Extracted material:
________
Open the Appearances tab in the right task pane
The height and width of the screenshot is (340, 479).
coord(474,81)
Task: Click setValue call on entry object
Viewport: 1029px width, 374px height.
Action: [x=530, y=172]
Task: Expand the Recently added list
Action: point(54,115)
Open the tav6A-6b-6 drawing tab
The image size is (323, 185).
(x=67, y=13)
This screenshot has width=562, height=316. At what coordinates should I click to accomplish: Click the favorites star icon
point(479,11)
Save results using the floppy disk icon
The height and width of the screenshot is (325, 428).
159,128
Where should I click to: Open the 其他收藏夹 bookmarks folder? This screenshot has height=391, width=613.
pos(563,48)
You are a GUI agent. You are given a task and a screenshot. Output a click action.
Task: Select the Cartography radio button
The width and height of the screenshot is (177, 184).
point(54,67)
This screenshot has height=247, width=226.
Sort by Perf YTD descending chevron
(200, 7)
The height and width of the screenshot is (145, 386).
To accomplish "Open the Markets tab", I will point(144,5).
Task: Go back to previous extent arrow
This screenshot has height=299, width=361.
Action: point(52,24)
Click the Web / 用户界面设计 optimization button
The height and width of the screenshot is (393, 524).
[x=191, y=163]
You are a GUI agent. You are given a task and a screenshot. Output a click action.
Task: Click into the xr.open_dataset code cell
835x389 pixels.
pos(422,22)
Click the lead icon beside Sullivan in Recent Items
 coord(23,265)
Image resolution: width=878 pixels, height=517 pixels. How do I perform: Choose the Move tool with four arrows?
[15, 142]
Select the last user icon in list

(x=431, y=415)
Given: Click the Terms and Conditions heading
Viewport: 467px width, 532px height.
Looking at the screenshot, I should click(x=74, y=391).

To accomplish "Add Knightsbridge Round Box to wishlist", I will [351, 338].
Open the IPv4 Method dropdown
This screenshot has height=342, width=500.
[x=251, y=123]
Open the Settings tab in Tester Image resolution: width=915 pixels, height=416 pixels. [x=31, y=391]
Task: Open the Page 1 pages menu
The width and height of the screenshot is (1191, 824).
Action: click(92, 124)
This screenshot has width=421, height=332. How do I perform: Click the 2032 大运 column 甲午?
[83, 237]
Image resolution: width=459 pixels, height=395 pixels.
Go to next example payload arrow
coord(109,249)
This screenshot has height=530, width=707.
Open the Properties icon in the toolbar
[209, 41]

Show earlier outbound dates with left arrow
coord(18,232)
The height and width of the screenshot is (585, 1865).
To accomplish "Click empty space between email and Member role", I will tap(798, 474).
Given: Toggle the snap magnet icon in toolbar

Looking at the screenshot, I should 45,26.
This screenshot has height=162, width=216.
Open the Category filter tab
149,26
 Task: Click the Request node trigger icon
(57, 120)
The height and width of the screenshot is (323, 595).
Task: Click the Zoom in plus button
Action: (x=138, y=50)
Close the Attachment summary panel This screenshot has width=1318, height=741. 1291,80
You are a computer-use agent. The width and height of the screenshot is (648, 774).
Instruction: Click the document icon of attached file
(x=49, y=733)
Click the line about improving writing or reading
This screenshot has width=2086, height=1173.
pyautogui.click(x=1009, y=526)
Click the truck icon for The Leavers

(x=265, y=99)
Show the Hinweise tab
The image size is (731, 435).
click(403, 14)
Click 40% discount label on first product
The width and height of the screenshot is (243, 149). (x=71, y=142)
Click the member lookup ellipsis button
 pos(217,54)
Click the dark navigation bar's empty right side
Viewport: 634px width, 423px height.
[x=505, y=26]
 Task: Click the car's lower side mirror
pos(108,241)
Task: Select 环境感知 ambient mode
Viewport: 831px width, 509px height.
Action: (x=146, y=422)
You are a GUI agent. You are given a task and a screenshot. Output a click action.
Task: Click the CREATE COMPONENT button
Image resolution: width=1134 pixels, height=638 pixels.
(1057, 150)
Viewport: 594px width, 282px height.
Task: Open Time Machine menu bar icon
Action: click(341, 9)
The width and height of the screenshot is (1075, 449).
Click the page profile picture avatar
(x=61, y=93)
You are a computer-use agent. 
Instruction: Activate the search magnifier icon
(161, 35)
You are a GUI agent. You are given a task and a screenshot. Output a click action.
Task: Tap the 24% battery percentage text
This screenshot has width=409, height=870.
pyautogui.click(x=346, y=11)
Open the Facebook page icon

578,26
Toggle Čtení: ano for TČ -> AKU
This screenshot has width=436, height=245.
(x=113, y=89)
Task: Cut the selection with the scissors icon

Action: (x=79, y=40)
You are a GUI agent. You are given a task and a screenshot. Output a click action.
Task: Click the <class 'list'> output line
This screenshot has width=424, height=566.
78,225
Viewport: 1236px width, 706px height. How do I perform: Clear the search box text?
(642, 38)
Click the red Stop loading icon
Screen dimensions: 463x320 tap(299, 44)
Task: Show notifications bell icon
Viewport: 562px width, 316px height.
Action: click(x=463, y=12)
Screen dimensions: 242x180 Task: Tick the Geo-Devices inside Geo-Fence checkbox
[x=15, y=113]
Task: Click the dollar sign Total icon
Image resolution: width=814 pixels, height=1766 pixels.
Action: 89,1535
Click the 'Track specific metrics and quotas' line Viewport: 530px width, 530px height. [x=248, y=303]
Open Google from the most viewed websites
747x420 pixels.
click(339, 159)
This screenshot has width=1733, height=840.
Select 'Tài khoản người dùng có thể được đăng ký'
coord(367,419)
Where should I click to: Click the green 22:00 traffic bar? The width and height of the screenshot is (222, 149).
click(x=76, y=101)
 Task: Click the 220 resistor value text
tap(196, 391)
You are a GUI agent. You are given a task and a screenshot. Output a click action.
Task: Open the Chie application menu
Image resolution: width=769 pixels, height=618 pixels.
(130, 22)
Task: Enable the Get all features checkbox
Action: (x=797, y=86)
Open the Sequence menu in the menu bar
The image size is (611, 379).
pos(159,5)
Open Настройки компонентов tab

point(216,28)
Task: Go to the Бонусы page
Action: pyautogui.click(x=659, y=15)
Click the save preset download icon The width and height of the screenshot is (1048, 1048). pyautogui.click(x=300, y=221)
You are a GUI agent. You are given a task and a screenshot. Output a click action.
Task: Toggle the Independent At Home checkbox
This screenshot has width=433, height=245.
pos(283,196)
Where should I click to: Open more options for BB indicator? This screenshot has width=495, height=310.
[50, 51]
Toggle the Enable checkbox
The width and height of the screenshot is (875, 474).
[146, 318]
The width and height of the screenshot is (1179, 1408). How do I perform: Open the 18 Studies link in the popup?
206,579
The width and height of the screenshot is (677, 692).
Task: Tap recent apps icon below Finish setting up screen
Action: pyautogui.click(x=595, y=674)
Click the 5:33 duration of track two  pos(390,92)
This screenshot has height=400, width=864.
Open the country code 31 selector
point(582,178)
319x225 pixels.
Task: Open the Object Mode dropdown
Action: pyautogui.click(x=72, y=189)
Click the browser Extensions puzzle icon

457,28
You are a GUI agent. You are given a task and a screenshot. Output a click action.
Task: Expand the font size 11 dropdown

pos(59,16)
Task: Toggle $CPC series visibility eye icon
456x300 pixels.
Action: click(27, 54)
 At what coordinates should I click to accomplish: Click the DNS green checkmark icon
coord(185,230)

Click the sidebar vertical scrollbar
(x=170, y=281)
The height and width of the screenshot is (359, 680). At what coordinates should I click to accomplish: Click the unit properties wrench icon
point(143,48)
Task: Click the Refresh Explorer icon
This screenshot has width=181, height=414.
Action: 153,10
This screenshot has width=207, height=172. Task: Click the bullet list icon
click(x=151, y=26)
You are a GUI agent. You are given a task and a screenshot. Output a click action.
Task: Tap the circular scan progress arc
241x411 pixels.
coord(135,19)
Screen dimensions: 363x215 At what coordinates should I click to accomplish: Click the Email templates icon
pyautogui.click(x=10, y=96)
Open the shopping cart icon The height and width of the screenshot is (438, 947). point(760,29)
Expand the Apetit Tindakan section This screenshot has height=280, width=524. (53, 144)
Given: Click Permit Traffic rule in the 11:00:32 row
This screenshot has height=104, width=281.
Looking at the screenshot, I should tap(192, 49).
________
Assignment:
Report how many lines in the data include the word "computer". Nothing else is needed.

Result below:
2